Five simultaneous bronchoscopy and interventional catheterization procedures were performed in four patients. Median age/weight was 33 (range 9-49) months and 14 (range 7.6-24) kg, respectively. Three had hypoplastic left heart syndrome, and one had coarctation of the aorta (CoA). All had confirmed or suspected left main stem bronchial compression. In three procedures, serial balloon dilatation of a previously placed stent in the CoA was performed and bronchoscopy was used to determine the safest largest diameter.

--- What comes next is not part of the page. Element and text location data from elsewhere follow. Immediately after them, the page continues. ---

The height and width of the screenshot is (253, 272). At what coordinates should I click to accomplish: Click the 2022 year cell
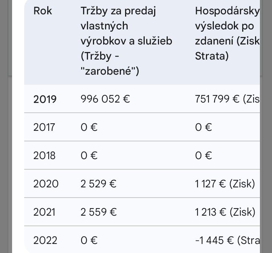click(45, 240)
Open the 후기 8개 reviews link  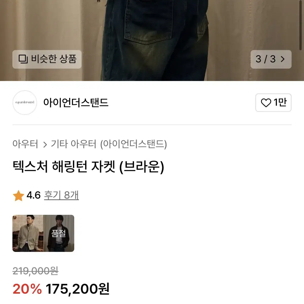(x=61, y=195)
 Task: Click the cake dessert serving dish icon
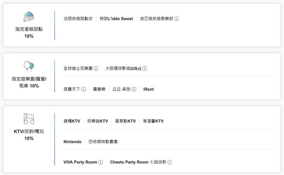pos(28,16)
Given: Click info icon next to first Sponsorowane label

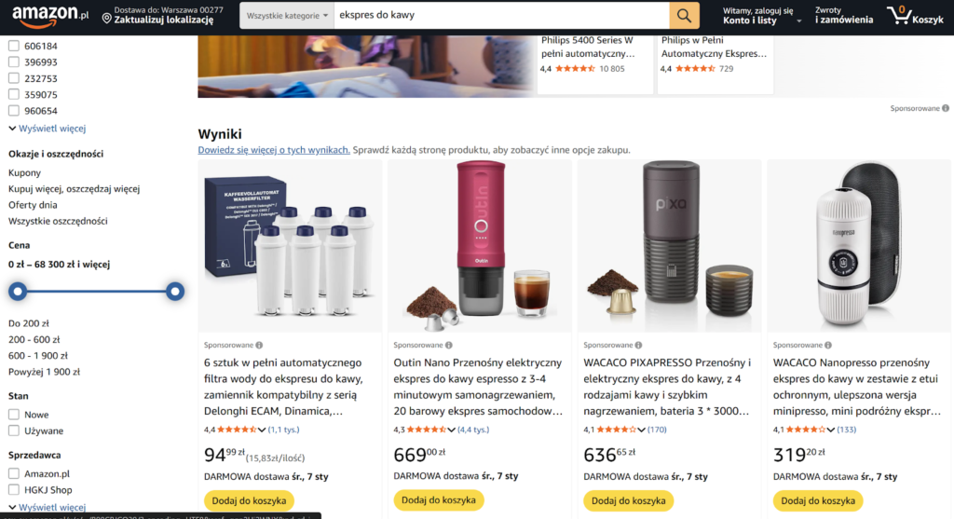Looking at the screenshot, I should (x=259, y=345).
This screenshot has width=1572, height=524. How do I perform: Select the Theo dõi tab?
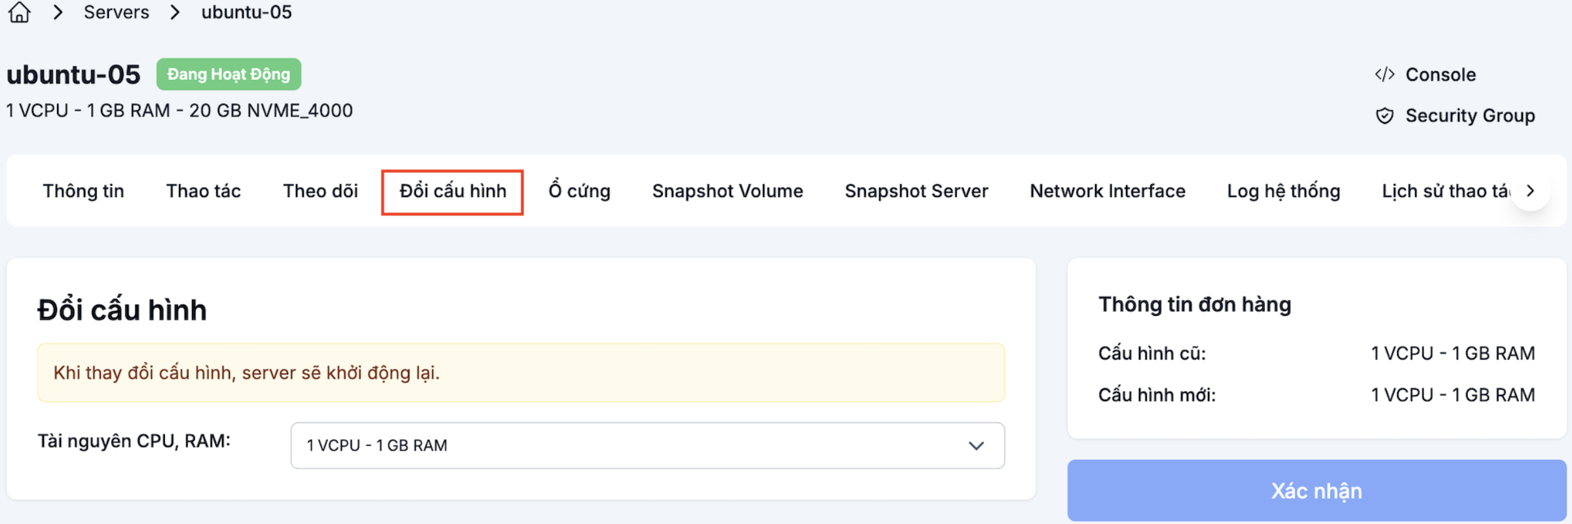click(x=320, y=191)
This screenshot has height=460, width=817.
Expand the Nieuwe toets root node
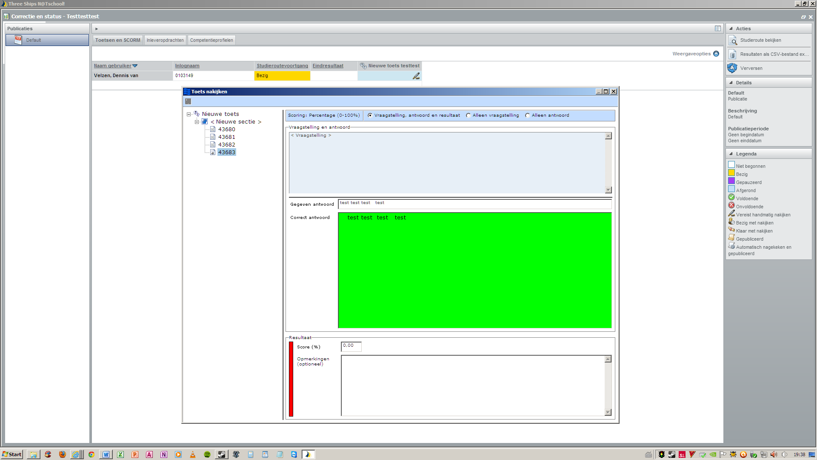click(x=188, y=114)
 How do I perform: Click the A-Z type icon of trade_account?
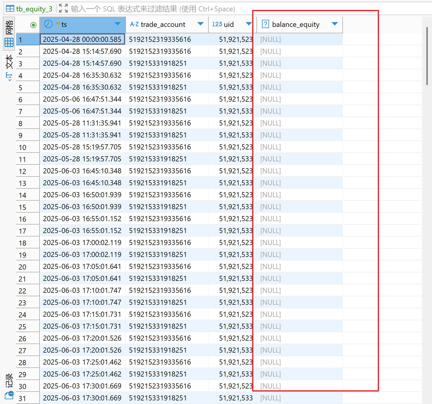[134, 24]
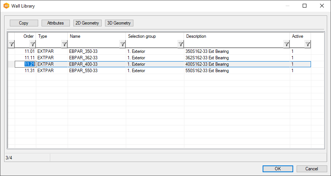This screenshot has width=331, height=176.
Task: Click the Wall Library title bar icon
Action: 6,6
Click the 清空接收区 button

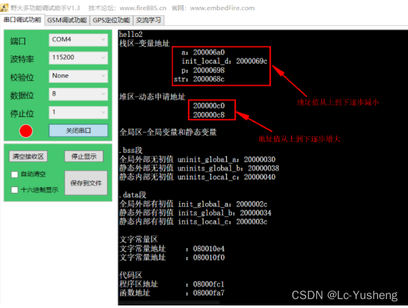(x=29, y=157)

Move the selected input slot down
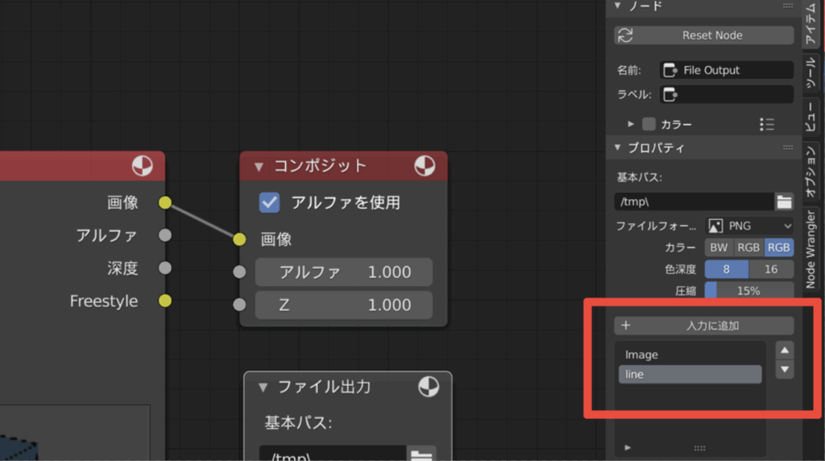[x=785, y=370]
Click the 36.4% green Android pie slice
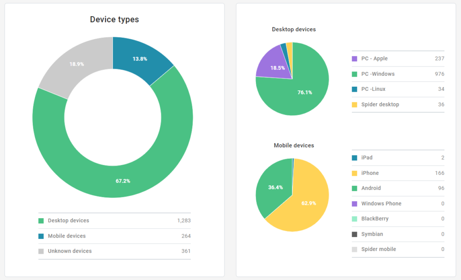 pos(275,187)

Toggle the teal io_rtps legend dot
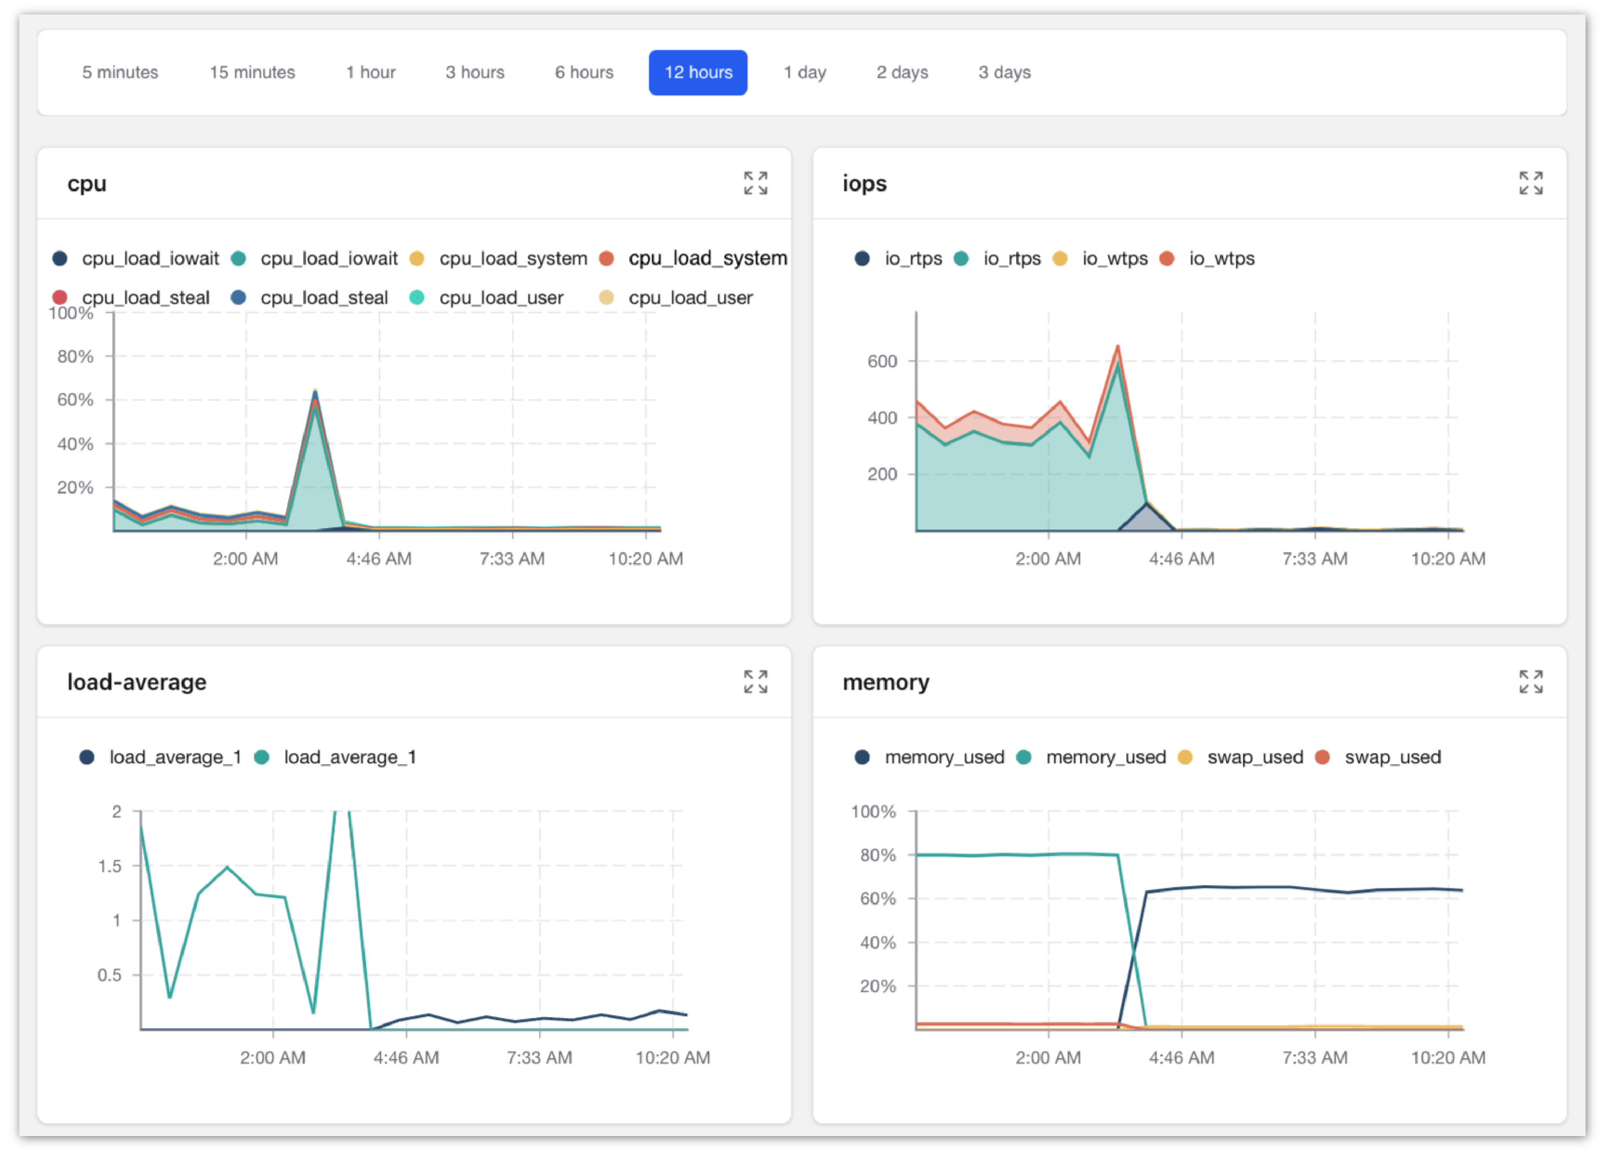click(x=960, y=258)
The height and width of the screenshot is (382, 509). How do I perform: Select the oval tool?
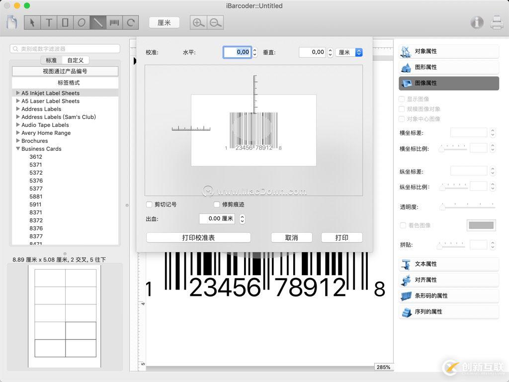click(x=82, y=22)
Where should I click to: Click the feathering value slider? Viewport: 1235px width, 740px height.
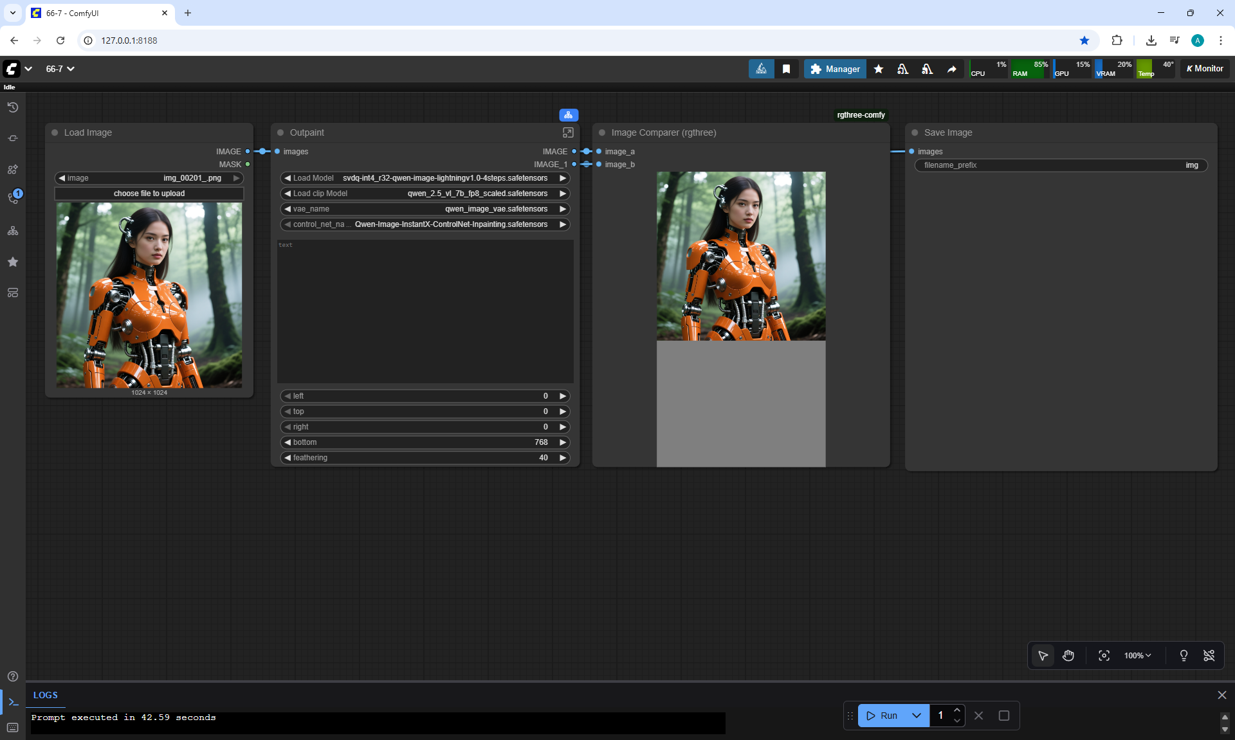pyautogui.click(x=425, y=458)
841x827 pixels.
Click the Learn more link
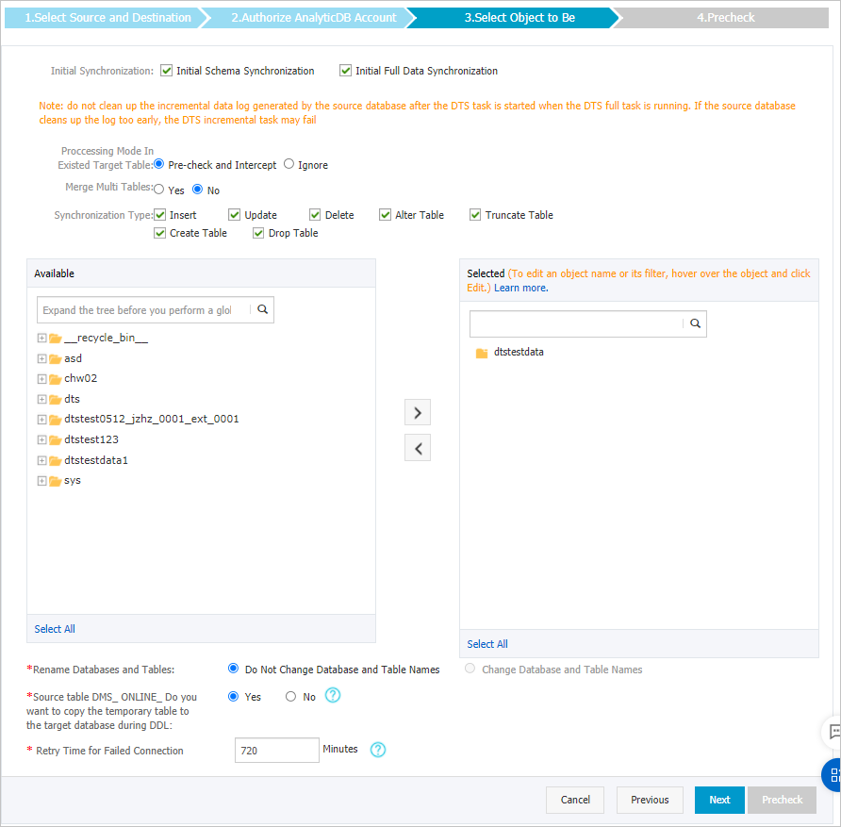[x=519, y=286]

In the other two procedures, balloon testing with simultaneous bronchoscopy was performed to determine the stent size that would limit compression of the adjacent airway. In all cases, simultaneous bronchoscopy allowed selection of an ideal caliber of the stent that optimized vessel diameter while minimizing compression of the adjacent airway.

CONCLUSION

In cases at risk for airway compromise, flexible bronchoscopy is a useful tool to guide endovascular stenting. Maximum safe stent diameter can be determined without risking catastrophic airway compression.

摘要

目的

肺动脉和主动脉弓支架置入导致的支气管受压可能引起严重的呼吸窘迫。我们试图通过同时使用可弯曲支气管镜和逐步球囊支架扩张术或球囊血管成形术来确定最大安全支架直径,以限制血管内支架置入引起的气道狭窄。

方法

2010年8月至2013年8月期间,怀疑气道被相邻血管结构压迫的患者接受了CT或三维旋转血管造影,以评估气道与血管之间的关系。如果这些检查显示狭窄血管与气道紧邻,则同时进行支气管镜检查和逐步支架再扩张术或逐步球囊血管成形术。

结果

对4例患者进行了5次同时支气管镜检查和介入导管插入术。中位年龄/体重分别为33(9 - 49)个月和14(7.6 - 24)千克。3例患有左心发育不全综合征,1例患有主动脉缩窄(CoA)。所有患者均确诊或怀疑左主支气管受压。在3例手术中,对CoA中先前放置的支架进行了系列球囊扩张,并使用支气管镜确定最安全的最大直径。在另外2例手术中,进行了同时支气管镜检查的球囊测试,以确定限制相邻气道受压的支架尺寸。在所有病例中,同时支气管镜检查允许选择理想的支架管径,在优化血管直径的同时最小化相邻气道的受压。

结论

在有气道受损风险的病例中,可弯曲支气管镜是指导血管内支架置入的有用工具。可以确定最大安全支架直径,而不会有灾难性气道受压的风险。